** Supplied text follows **

# Signs of egg laying



## Redsman (Apr 26, 2012)

I bought a few cockatiels yesterday. One of them had eggs in the cage with her. Well now that I have her home it looks like she may trying to lay another one. What signs do I look for? Thanks for the help.


----------



## srtiels (May 1, 2009)

Here is a pix that may help (click for a large view)


----------



## Redsman (Apr 26, 2012)

She is sitting on the cage bottom. Kinda fluffed up.


----------



## RexiesMuM (Sep 7, 2011)

That is a sign of egg binding/Illness , You need to get her to a vet asap


----------



## srtiels (May 1, 2009)

Redsman said:


> She is sitting on the cage bottom. Kinda fluffed up.


----------------------------

OK....this *could be* a sign of trouble. What I would suggest is to reach in to pick her up. If she is docile and does not resist at all or won't run away there is a possiblity she could be egg-bound. When egg-bound they are immobile and will stay in one spot. If she runs, or can walk well when you reach in she is not egg bound, but keep an eye on her.

Just to be on the safe side, if you don't have a vet that deals with avians/birds look in the Yellow Pages to find one. Many times if a hen is egg-bound it is an emergency and it is best to go to a vet.


----------



## Redsman (Apr 26, 2012)

She was on her perch earlier last night and this morning. She just got down and is just sitting on the bottom. I'm not at home right now but if she is in a different spot she isn't egg bound or still could be.


----------



## Redsman (Apr 26, 2012)

Well I just checked on her when I got home. She was still on the bottom of the cage. I got her out with her trying to eat me alive. It seems that her leg is hurt. Or it may be her wing. I'm thinking her leg/foot cause she moves around but hobbles on her foot. Any idea on what I could do. I scheduled an appointment for Tuesday. I told the verbiage thought it was egg binding but I'm not sure now.


----------



## RexiesMuM (Sep 7, 2011)

She needs a vet before tuesday is there anyway to get her in before then ? I really think she is egg bound. The leg lameness is also a sign of egg binding . If you have a emergency vet around she needs to get seen .


----------



## bjknight93 (Nov 13, 2011)

Tuesday is not soon enough. Call the vet and tell them she is egg bound. A responsible vet will want her in as soon as possible. It is possible that she won't make it to Tuesday.


----------



## Redsman (Apr 26, 2012)

Ok I'm gonna call the emergency number they have and come in tonight.


----------



## bjknight93 (Nov 13, 2011)

Most emergency vets don't specialize in birds.. If you can find an avian vet this would be best because they know how to handle and treat avian patients.


----------



## Redsman (Apr 26, 2012)

I never thought I'd deal with this on my second day having cockatiels. I guess it's good practice( if good is the correct word to use during this time).This sucks.


----------



## Redsman (Apr 26, 2012)

I found an avian vet but he is off till Tuesday.


----------



## bjknight93 (Nov 13, 2011)

Call the emergency vet and ask them if they have experience with egg bound birds..I know it's not the best situation to start off with, but dealing with emergencies is part of being a bird owner. I'm glad you're responsible enough to seek medical treatment.


----------



## srtiels (May 1, 2009)

OK...just some thoughts....If you can not find an avian vet, try and see if there is a wildlife rehabber that is skilled with avians/birds. Some of the larger rehab centers have vets on staff.

** End of Supplied text **
** Supplied material follows **

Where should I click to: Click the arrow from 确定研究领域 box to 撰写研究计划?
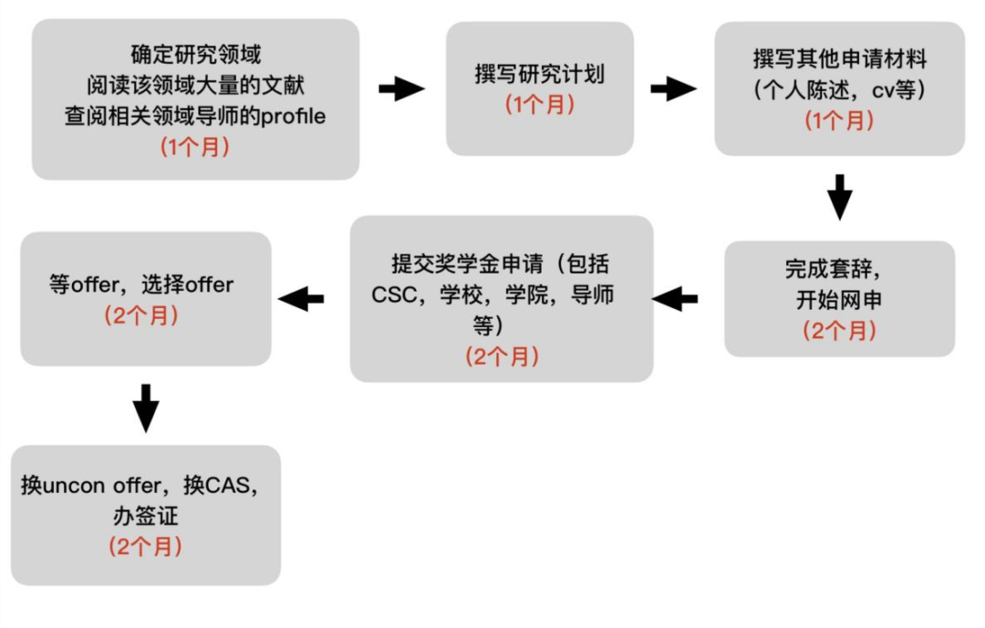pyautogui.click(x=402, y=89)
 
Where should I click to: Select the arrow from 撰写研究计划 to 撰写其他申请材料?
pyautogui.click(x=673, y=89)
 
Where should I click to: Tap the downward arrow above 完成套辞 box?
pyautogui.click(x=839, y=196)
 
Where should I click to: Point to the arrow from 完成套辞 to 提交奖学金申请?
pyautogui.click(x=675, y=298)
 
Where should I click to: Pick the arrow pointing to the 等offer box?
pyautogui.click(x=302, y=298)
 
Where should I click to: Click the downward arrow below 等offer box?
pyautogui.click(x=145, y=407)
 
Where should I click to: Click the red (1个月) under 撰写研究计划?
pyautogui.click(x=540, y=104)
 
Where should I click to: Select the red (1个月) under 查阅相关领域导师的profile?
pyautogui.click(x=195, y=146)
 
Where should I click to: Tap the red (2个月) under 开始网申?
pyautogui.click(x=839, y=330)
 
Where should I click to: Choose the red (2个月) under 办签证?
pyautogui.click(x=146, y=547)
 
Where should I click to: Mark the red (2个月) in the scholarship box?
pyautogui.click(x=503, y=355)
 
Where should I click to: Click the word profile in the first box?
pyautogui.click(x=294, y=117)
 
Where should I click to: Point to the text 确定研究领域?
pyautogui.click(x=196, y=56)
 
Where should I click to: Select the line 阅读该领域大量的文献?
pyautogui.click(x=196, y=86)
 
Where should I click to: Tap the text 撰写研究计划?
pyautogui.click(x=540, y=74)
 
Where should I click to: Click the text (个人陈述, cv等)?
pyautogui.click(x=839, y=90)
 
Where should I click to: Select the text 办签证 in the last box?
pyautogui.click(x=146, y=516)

** End of Supplied material **

## What you have to do
Reproduce the part of the egg-laying thread starting at "Ok I'm gonna" and ending at "treat avian patients.".

## Task response
Ok I'm gonna call the emergency number they have and come in tonight.


----------



## bjknight93 (Nov 13, 2011)

Most emergency vets don't specialize in birds.. If you can find an avian vet this would be best because they know how to handle and treat avian patients.